Hmm. I'm not sure what you mean by either :-)
Is there any commonality between the vector drivers? I can't see how
that'd work without a bus abstraction (like virtio) in qemu? I mean, the
kernel driver just calls uml_vector_sendmmsg(), which I'd say belongs
more to the 'outside world', but that can't really be done in qemu?
Ok, I guess then I see what you mean by 'native' though.
Similarly, of course, I can implement arbitrary virt-io devices - just
the kernel side doesn't call a function like uml_vector_sendmmsg()
directly, but instead the virt-io model, and the model calls the
function, which essentially is the same just with a (convenient)
abstraction layer.
But this leaves the fundamental fact the model code ("vector_user.c" or
a similar "virtio_user.c") is still part of the build.
I guess what I'm thinking is have something like "virtio_user_rpc.c"
that uses some appropriate RPC to interact with the real model.

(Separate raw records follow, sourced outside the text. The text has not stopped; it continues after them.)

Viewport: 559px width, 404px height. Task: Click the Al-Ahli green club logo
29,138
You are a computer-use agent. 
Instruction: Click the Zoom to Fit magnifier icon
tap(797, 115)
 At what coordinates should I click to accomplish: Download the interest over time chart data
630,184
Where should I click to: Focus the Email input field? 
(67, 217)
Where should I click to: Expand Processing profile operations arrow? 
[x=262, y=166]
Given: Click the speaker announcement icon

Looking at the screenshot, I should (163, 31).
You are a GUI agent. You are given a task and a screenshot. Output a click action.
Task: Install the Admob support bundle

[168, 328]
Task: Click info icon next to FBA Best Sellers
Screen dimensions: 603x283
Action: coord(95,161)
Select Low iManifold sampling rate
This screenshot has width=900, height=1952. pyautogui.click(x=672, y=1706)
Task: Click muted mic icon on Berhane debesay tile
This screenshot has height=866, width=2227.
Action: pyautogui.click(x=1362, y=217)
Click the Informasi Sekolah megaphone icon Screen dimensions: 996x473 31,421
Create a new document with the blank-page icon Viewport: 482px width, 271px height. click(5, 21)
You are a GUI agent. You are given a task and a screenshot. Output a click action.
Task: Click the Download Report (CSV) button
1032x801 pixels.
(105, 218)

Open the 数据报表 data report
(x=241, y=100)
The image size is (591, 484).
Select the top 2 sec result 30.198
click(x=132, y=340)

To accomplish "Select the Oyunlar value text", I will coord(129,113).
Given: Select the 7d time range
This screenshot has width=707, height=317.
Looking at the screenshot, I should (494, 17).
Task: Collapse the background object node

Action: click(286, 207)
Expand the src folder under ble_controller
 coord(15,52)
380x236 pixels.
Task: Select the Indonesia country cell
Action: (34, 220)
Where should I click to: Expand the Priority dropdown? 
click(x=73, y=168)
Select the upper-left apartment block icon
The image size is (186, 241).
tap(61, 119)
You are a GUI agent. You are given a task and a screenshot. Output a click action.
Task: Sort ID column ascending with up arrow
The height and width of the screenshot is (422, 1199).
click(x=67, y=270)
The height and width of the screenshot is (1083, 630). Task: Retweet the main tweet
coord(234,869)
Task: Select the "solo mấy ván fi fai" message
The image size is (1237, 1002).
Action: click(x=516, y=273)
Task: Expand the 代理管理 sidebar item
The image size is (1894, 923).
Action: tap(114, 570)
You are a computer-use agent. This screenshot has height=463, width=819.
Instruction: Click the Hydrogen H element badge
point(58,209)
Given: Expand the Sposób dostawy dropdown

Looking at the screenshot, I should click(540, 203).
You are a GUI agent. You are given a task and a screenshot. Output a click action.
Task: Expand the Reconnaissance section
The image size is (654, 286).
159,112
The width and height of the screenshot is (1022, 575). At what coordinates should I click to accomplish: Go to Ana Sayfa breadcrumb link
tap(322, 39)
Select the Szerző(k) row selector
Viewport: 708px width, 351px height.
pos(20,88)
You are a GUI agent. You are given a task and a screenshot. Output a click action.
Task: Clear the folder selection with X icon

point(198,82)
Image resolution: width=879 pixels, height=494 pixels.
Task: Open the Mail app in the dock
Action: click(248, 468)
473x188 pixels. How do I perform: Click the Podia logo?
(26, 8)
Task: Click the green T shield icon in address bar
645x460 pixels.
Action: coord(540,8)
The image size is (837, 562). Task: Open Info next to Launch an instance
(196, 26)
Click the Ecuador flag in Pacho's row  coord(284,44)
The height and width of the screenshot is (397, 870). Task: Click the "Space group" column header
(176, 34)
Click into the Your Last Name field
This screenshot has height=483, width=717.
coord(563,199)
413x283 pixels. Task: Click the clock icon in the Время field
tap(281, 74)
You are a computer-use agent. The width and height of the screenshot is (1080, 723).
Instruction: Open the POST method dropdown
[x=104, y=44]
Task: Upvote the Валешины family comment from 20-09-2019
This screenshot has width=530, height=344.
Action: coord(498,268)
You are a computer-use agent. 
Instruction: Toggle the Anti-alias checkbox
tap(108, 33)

IOW,
rather than having all the model-specific logic actually be here (like
vector_user.c actually knows how to send network packets over a real
socket fd), try to call out to some RPC that contains the real model.
Now that I thought about it further, I guess my question boils down to
"did anyone ever think about doing RPC for Virt-IO instead of putting
the entire device model into the hypervisor/emulator/...".